First, a great gig on Friday with the boys of the band. Lots of friends and friendly faces in the crowd. And wierdly, found myself being twitt'd as I sang. And twitpic'd too, thanks to Mark, Kirsty and Alex.
Then very pleasant pub lunch with a bunch of mates and a surprise visit from Santa (unbeatable, that).
Finally, to the extraordinary Festival of Carols and Lessons for the Godless, a humanist antidote to the Christian winter-festival-by-numbers, written and performed by some of the UK's leading humanists and rationalists. Inspired and coralled by self-proclaimed science geek, Robin Ince.
Quite an extraordinary parade of all that is best in humanist and rationalist thinking. To all but those of a fundamentalist mindset, this was a glorious experiment.
From comic Ricky Gervais deliberately offensive explanation of why giving an African family a goat is wrong to Jarvis Cocker's moving re-reading of Greg Lake's sole (Christmas) hit, standup Josie Long's bizarre debate with a heckler about whether or not the philosopher David Hume was an atheist or an agnostic, the passionate anti-quackery of Ben Goldacre and Dara O'Brian's anti-religious and pro-science rants (when was the last time you heard a comic ask an audience to do calculus?)
And of course, we also had an appearence from the indefatigable atheist, Richard Dawkins, who read 3 bits of his own beautiful prose to create a very different tone for the audience. While he can come across a bit hectoring in Q&A, his writing glimmers gorgeously.

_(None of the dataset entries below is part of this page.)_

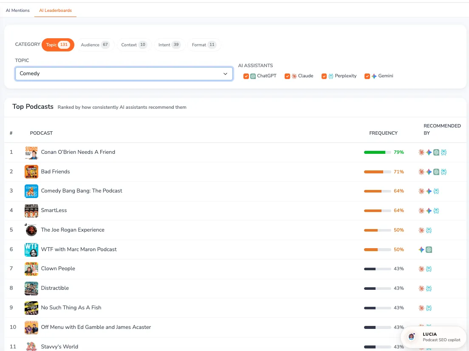Select the AI Leaderboards tab
The image size is (469, 351).
pyautogui.click(x=55, y=10)
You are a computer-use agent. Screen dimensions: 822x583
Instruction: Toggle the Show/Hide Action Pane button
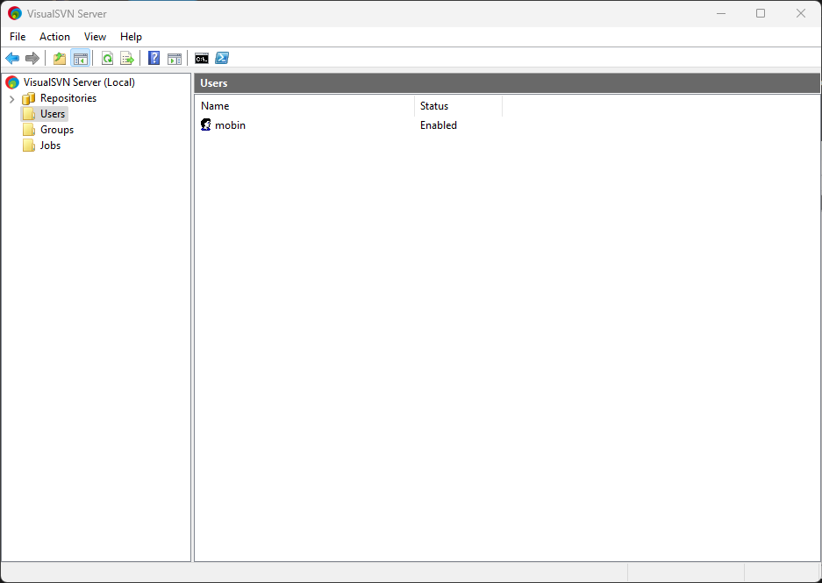click(175, 59)
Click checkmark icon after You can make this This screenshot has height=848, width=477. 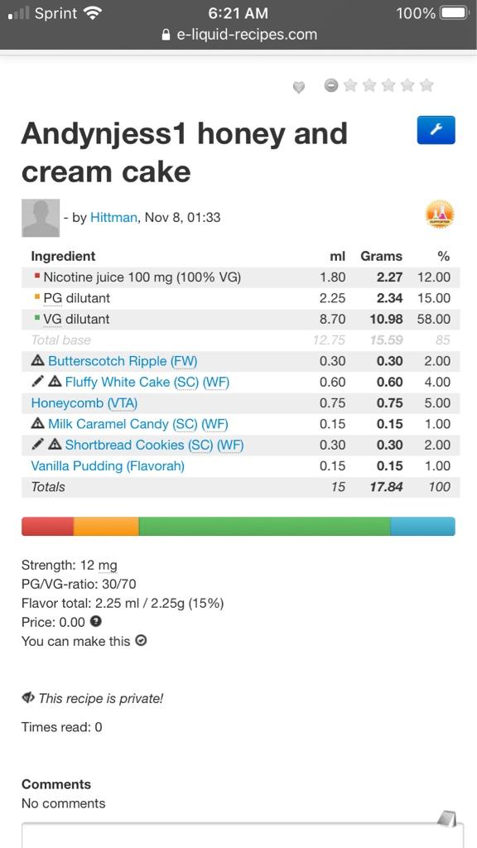pyautogui.click(x=141, y=642)
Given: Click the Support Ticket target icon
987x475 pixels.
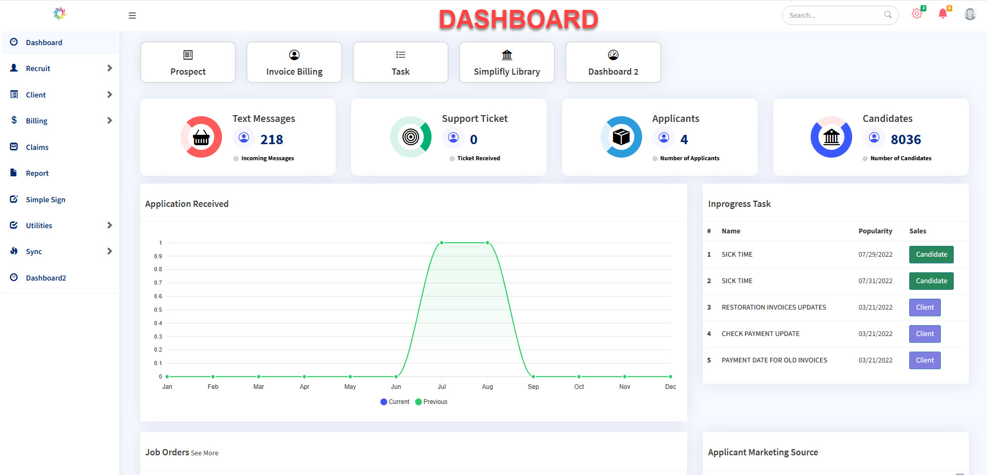Looking at the screenshot, I should (x=411, y=137).
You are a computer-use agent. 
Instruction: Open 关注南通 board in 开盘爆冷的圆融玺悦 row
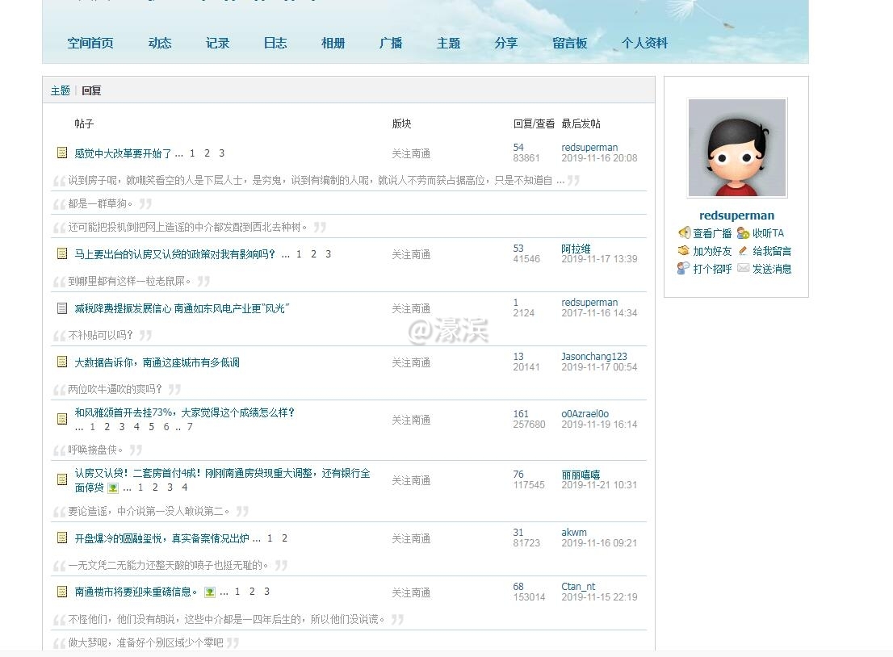click(x=411, y=538)
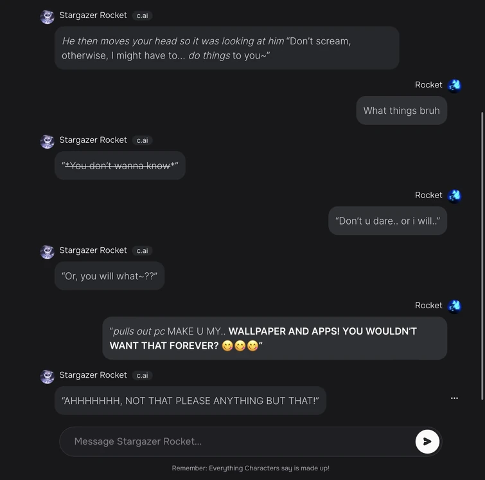Open the three-dot options beside the last reply
485x480 pixels.
pyautogui.click(x=454, y=398)
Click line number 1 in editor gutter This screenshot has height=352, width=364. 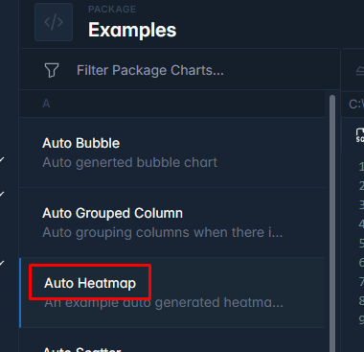[x=361, y=166]
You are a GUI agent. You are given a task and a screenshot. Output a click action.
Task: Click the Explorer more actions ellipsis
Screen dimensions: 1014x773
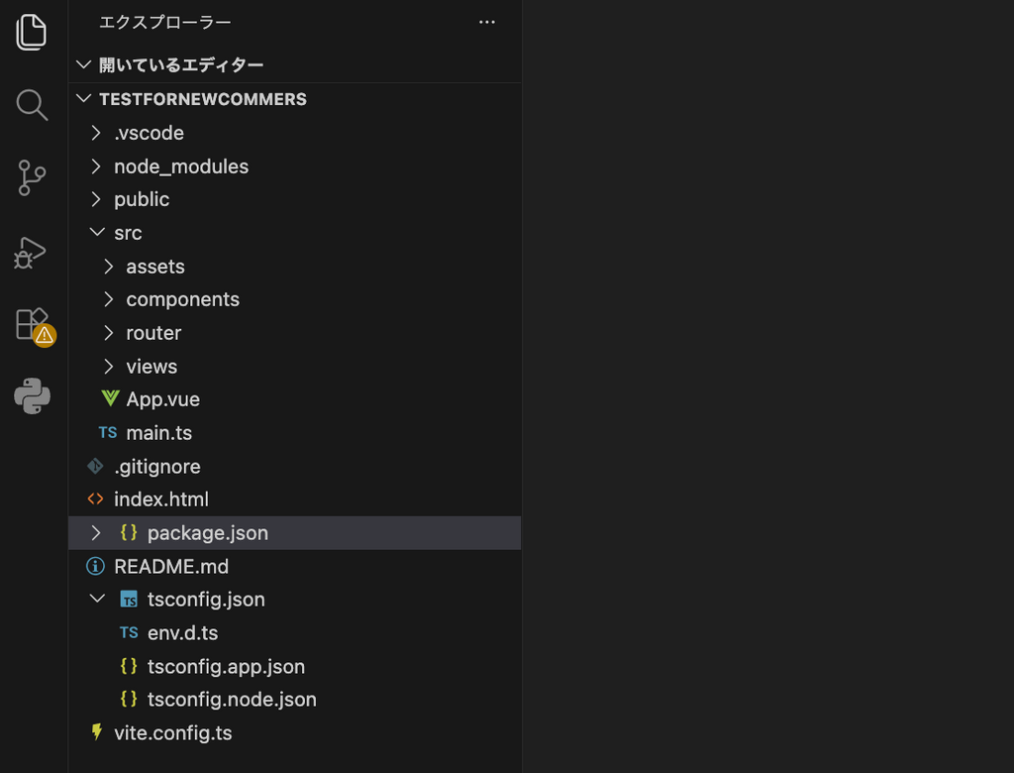pyautogui.click(x=486, y=23)
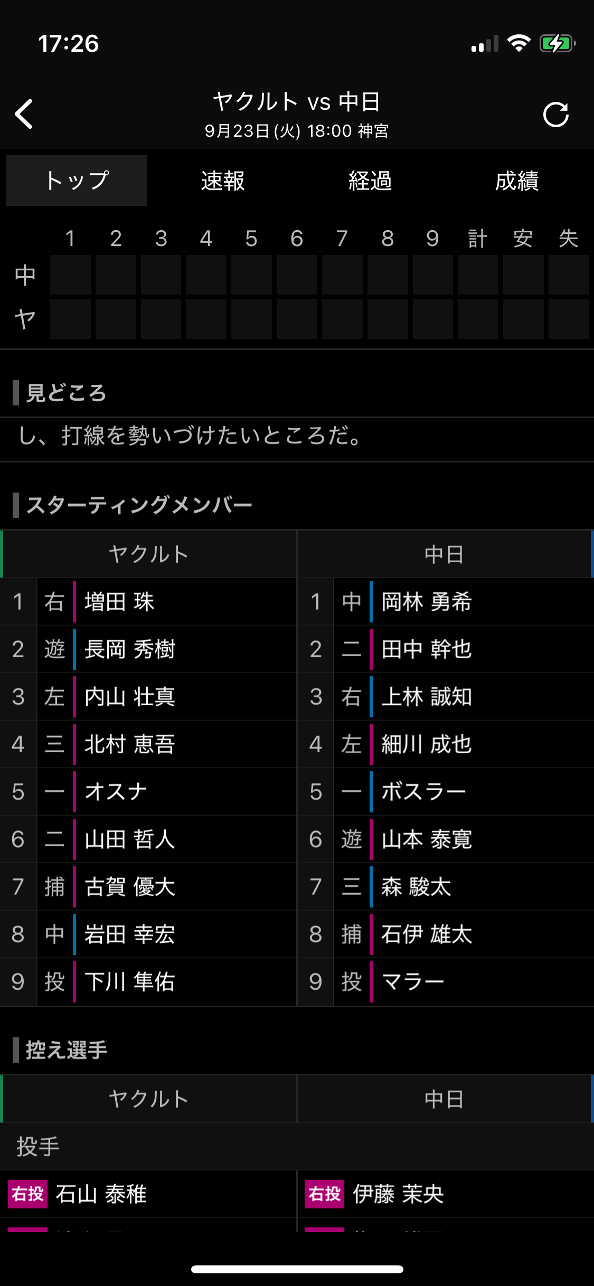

But for my money, comic and co-creator of Jerry Springer the Opera, Stewart Lee had one of the best gags of the night, told with his flat, ironic delivery:
I’ve started to drift towards a belief in God, creationism and intelligent
design. When I look at
something as complete and intricate and detailed as Professor Dawkins I
think, 'Surely that can’t just have happened by chance.’